● **Source excerpt**
● ● ● ● ●
Fitzgerald v. Meyer

Irvine, C.

This is an action of replevin for a pair of mules, by the plaintiff in error against the defendant in error. The case has once before been in this court, and is reported in 25 Neb., 77, where a general statement of the case appears. A new trial in the district court resulted in a verdict in favor of the defendant.

One of the assignments of error is the refusal of the court to give certain instructions asked by the plaintiff, but the substance of these instructions was given by the court of its own motion and plaintiff in error in his brief does not urge this assignment.

Under the assignments that the verdict was not sustained by the evidence, that it was contrary to law and contrary to the instructions, plaintiff in error urges the insufficiency of the evidence. No complaint is made of the general effect of the instructions given, and they certainly state the law as favorably to the plaintiff in error as could be asked.
● ● ● ● ●
● **Exercises**
(1) In the court opinion, what property is the replevin action brought to recover?
(2) Copy the part of the court opinion starting at "Under the assignments" and ending at "could be asked.", and rename every "instructions" to "directions".
● ● ● ● ●
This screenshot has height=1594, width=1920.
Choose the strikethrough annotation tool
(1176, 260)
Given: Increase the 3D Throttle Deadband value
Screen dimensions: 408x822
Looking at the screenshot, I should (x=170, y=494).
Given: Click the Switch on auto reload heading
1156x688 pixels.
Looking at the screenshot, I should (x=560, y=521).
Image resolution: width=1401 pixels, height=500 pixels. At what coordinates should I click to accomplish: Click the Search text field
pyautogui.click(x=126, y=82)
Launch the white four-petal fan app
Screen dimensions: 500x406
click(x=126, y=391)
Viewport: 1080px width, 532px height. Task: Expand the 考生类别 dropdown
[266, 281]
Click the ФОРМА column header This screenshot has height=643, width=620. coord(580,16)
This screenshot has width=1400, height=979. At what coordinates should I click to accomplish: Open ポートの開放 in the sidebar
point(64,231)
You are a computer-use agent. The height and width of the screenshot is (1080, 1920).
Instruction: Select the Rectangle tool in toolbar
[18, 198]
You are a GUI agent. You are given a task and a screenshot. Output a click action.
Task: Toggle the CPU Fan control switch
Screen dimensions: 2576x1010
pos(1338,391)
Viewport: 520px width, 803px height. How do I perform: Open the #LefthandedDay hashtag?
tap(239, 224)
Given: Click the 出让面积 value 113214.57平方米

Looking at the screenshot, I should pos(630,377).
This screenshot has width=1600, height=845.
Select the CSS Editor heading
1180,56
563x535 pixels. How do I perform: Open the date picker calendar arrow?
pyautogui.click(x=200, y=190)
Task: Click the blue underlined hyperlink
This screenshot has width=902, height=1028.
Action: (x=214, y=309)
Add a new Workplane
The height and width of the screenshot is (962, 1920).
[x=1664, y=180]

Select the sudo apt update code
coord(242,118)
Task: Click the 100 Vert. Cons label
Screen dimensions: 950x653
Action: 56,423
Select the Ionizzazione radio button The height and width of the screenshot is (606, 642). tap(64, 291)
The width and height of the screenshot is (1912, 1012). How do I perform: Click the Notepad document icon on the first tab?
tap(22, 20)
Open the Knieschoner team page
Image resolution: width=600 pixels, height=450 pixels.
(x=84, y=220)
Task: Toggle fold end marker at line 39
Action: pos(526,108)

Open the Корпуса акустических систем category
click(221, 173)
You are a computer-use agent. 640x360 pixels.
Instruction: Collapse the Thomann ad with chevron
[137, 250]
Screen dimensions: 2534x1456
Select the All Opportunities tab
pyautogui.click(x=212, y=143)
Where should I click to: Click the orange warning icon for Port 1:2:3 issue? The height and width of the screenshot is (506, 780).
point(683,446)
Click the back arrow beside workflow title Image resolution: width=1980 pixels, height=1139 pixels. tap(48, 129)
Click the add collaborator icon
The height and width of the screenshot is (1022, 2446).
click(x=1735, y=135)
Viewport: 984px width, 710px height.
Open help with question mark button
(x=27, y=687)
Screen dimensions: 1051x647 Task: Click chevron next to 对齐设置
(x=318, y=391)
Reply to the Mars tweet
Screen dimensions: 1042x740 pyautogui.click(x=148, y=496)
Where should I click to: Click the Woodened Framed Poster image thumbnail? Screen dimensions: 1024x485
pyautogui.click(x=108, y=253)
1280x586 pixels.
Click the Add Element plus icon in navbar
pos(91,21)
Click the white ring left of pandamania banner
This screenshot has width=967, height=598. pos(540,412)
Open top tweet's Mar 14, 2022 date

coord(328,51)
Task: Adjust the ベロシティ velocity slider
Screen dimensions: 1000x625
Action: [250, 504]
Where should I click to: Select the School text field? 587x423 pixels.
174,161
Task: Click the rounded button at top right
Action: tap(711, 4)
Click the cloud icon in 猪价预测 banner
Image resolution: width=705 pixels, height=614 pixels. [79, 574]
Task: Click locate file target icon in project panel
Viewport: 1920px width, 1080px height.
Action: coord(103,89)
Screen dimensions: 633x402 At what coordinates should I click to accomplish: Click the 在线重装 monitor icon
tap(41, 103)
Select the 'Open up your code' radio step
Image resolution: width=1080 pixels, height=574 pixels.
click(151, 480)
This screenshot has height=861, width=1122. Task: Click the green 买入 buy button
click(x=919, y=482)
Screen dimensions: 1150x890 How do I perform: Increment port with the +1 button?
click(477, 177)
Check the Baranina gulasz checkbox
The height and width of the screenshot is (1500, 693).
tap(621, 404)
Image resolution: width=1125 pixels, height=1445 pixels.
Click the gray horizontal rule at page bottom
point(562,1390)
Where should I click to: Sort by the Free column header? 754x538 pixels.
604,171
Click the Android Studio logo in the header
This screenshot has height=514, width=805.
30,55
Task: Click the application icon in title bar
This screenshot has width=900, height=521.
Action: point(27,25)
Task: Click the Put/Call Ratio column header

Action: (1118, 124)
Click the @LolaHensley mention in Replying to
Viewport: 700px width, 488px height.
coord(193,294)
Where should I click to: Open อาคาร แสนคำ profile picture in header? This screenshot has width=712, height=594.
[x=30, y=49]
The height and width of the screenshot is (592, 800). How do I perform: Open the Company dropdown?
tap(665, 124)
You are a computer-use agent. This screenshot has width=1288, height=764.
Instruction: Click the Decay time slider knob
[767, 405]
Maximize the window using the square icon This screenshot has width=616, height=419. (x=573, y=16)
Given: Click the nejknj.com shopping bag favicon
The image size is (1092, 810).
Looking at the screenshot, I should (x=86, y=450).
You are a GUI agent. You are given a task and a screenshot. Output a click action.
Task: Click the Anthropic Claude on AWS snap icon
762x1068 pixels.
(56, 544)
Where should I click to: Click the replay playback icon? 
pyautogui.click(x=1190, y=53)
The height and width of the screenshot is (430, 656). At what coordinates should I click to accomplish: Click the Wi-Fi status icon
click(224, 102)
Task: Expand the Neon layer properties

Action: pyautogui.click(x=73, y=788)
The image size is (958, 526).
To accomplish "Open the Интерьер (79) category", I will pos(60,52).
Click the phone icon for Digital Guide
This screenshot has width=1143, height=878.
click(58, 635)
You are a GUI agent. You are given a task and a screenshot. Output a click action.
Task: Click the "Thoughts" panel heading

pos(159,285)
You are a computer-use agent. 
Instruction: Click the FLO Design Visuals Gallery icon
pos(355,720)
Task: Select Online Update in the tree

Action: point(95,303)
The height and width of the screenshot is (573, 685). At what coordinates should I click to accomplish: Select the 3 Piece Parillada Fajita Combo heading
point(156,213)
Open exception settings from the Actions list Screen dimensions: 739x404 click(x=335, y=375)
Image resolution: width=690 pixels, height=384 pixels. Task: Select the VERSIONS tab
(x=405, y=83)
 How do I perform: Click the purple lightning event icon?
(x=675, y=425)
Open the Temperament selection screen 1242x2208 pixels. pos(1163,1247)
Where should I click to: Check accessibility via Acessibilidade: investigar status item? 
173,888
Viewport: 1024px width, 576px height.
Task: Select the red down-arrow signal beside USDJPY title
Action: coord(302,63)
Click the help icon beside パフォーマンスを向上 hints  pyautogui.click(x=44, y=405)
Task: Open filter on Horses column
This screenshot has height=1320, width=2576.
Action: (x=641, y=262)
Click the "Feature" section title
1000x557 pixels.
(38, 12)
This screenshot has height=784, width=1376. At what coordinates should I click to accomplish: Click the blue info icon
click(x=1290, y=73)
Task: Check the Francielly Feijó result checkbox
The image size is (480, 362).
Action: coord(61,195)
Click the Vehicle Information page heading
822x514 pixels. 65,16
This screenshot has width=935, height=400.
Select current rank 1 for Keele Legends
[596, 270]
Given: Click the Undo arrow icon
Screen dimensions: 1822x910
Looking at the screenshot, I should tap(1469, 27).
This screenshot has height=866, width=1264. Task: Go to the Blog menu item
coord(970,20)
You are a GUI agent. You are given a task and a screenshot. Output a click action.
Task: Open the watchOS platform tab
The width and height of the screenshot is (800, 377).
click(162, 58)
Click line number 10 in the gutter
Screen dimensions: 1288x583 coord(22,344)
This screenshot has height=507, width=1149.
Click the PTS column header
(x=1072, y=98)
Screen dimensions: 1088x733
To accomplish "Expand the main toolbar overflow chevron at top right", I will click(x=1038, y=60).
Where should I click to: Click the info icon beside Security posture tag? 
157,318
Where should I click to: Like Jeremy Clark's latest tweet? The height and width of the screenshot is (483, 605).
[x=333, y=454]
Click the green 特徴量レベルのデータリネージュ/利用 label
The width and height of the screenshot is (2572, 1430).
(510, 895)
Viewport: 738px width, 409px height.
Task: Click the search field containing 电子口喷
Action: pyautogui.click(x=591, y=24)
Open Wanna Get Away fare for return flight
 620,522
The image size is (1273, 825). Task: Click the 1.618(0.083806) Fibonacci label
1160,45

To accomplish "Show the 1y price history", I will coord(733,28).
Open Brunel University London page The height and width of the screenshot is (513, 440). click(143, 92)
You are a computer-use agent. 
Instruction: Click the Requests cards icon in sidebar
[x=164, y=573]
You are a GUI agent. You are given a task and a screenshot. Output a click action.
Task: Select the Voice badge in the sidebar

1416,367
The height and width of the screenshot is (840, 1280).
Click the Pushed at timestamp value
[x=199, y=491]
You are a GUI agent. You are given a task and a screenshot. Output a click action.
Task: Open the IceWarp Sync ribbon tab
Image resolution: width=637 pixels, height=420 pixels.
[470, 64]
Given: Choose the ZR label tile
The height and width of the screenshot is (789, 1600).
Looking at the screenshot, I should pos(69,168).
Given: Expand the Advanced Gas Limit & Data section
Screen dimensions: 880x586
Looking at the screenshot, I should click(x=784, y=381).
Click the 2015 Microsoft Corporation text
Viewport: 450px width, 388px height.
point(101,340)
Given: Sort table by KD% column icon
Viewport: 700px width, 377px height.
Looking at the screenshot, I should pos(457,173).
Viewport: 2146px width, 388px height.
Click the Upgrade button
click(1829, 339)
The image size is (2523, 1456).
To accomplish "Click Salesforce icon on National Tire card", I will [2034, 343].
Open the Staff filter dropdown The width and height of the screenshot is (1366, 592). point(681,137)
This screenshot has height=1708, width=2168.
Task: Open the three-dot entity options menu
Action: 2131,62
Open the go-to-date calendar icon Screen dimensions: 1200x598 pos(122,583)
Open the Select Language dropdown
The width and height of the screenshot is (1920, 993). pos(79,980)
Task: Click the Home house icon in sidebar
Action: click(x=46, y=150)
● ● ● ● ●
● **Solutions by task**
(1) A pair of mules.

(2)
Under the assignments that the verdict was not sustained by the evidence, that it was contrary to law and contrary to the directions, plaintiff in error urges the insufficiency of the evidence. No complaint is made of the general effect of the directions given, and they certainly state the law as favorably to the plaintiff in error as could be asked.